Exercise data:

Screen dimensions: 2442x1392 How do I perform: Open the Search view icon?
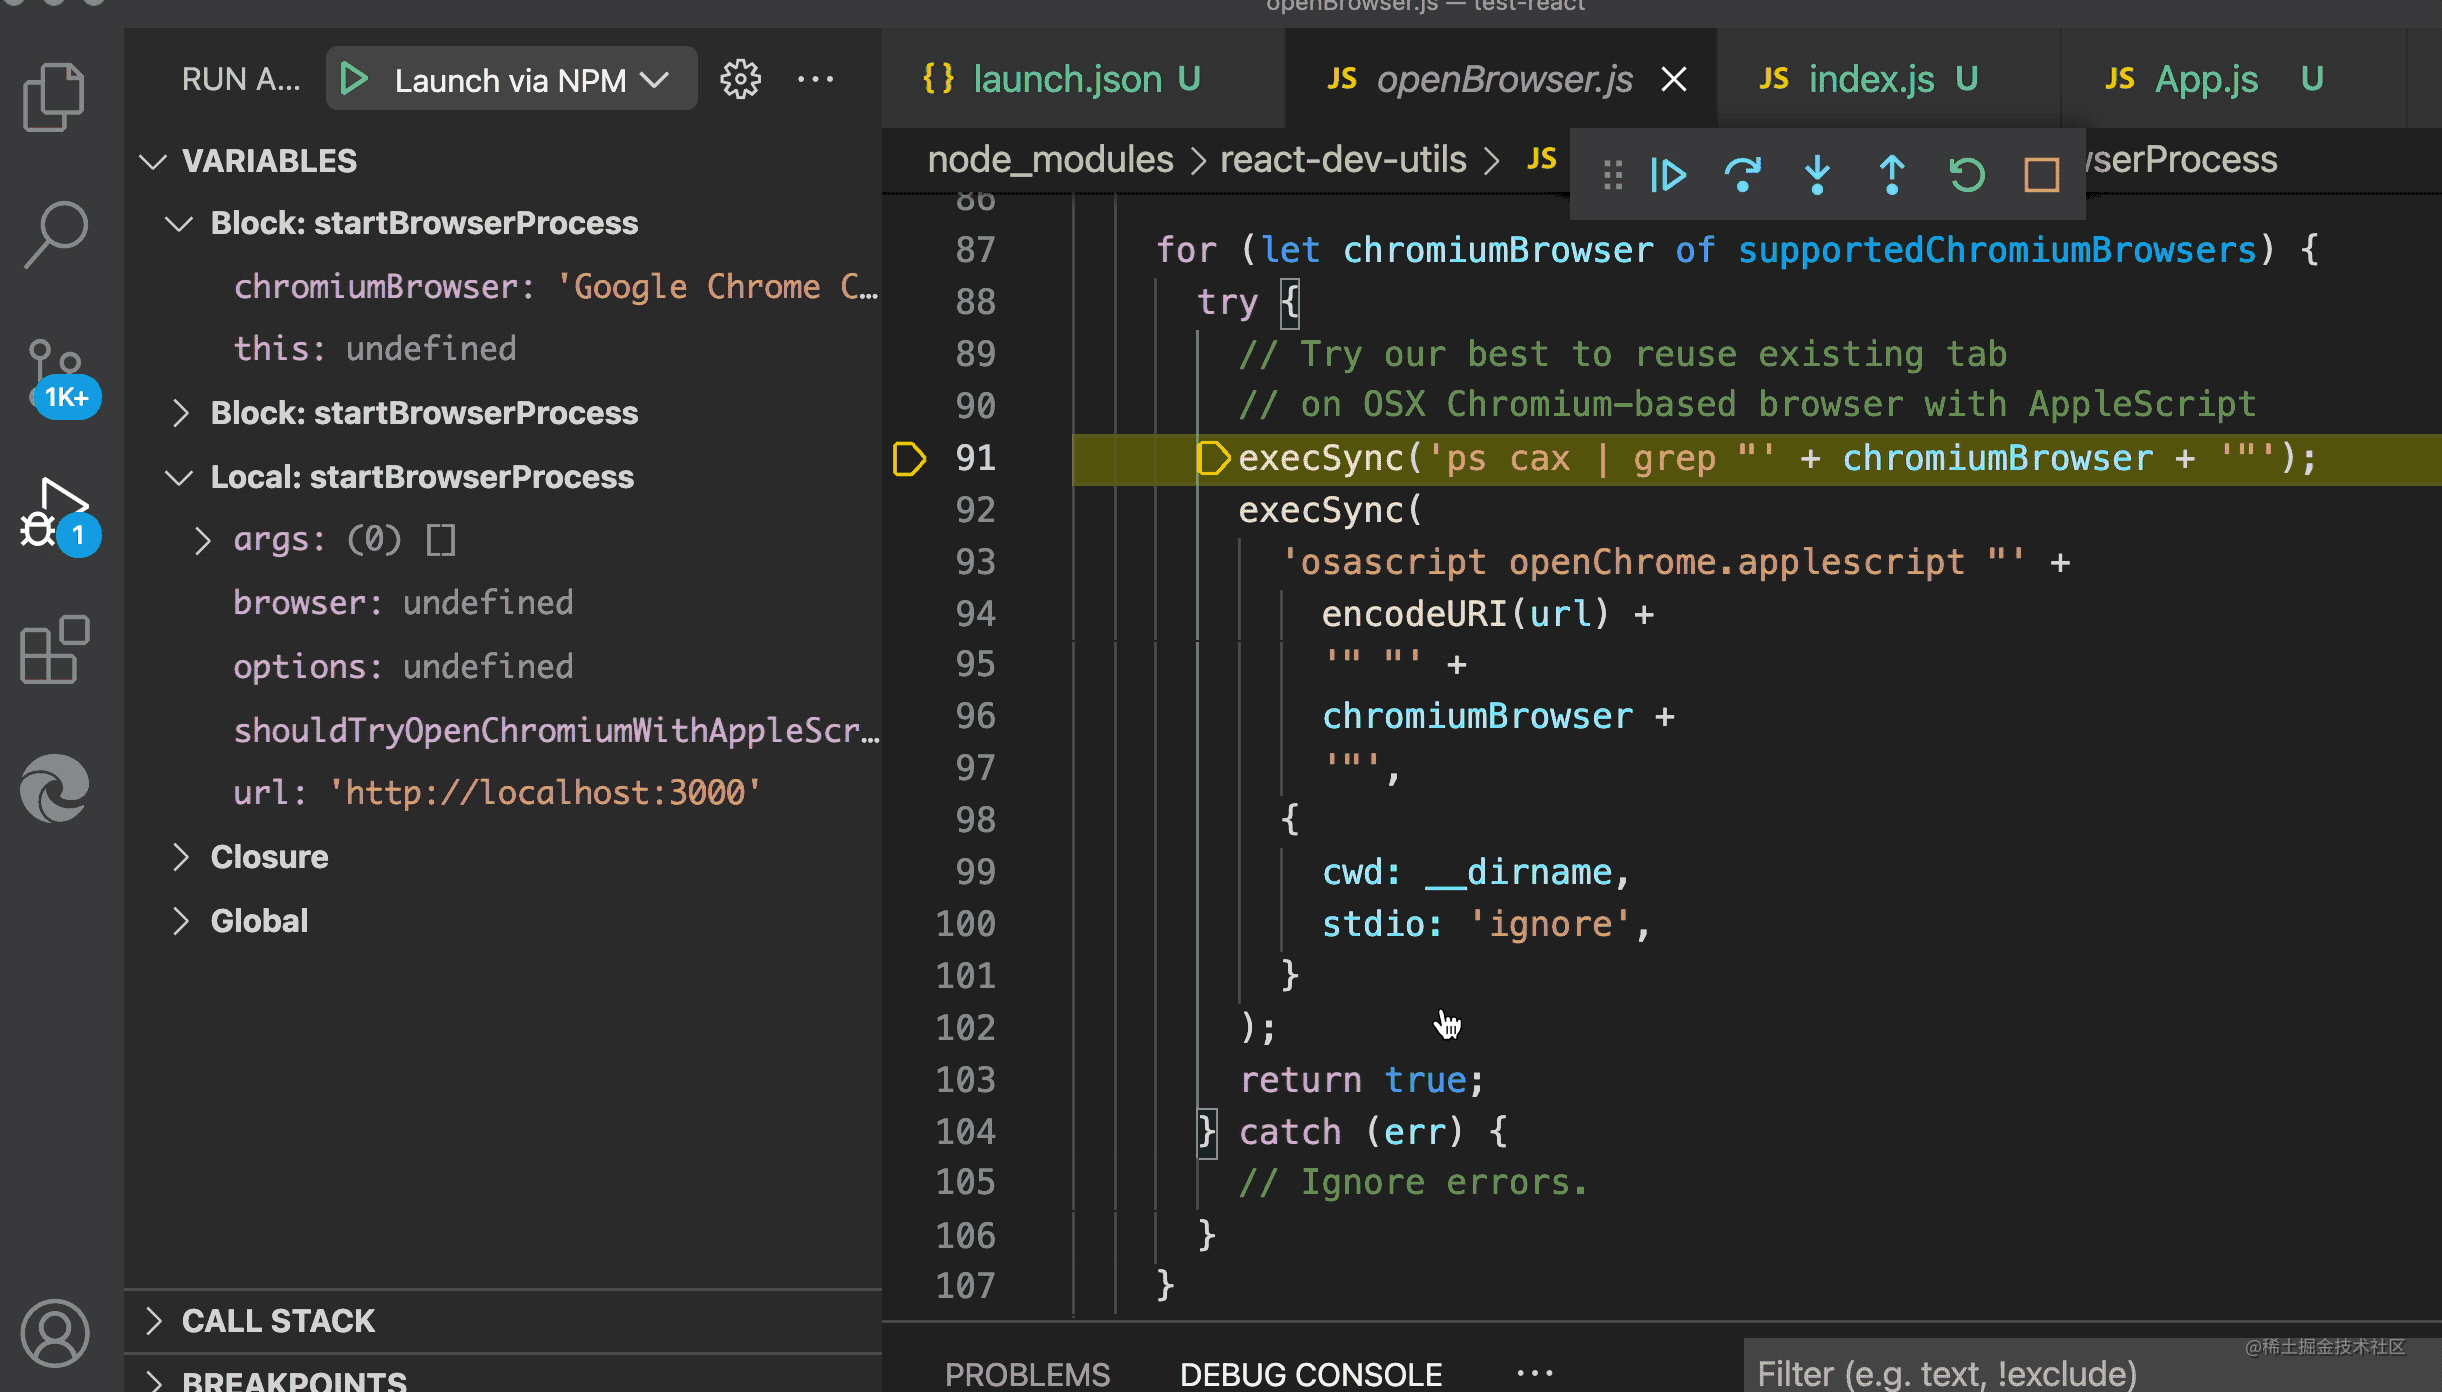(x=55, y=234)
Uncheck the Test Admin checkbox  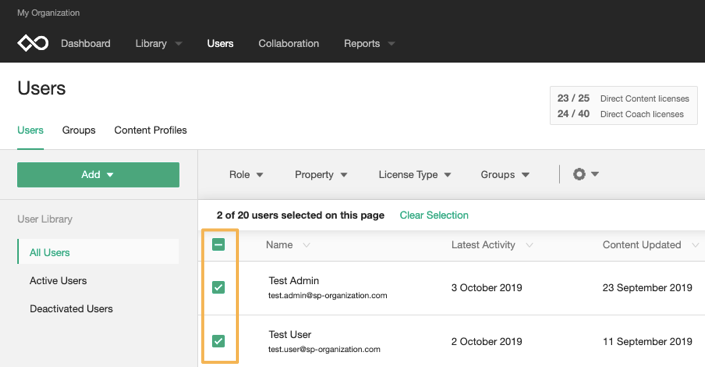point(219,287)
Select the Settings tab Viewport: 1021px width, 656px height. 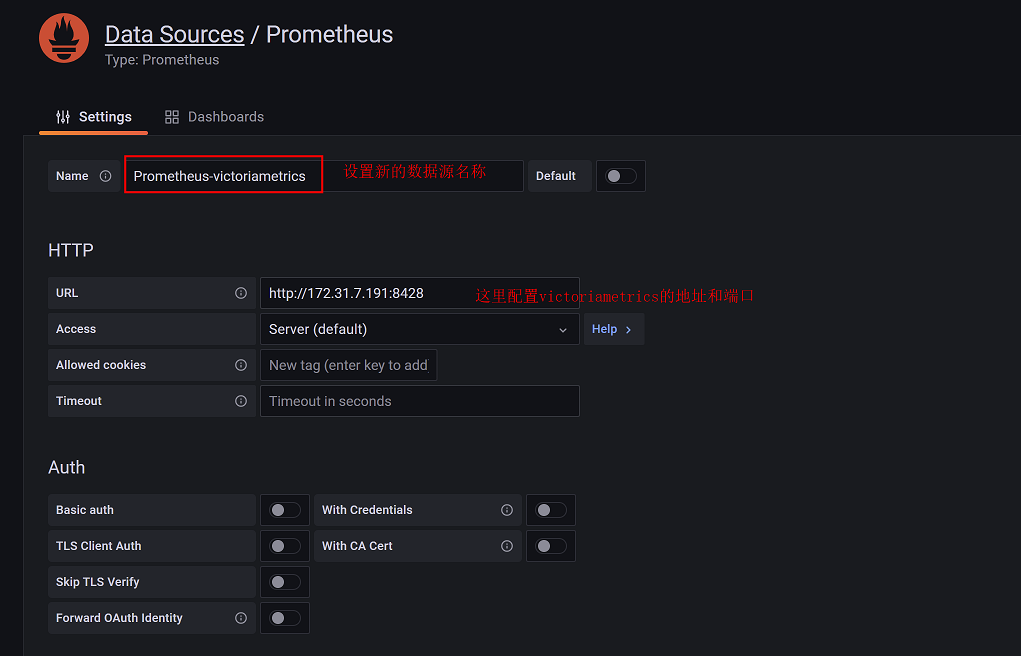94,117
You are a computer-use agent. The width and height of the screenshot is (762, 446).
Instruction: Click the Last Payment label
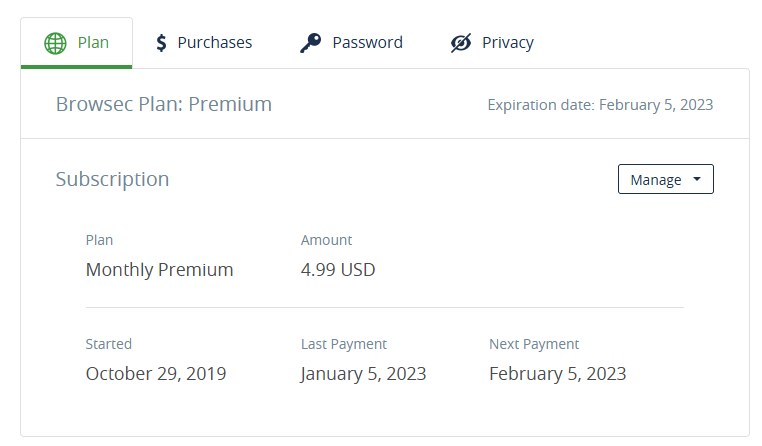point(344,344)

Short problem:
Copy out the part of the listing that opens with the line containing "You are a computer-use" and runs through the end of the listing, word for word, with both ends included. Leave the pictures out of your answer.

Solution for this problem:
You are a computer-use agent. The width and height of the screenshot is (762, 446).
Instruction: Click the Last Payment label
point(344,344)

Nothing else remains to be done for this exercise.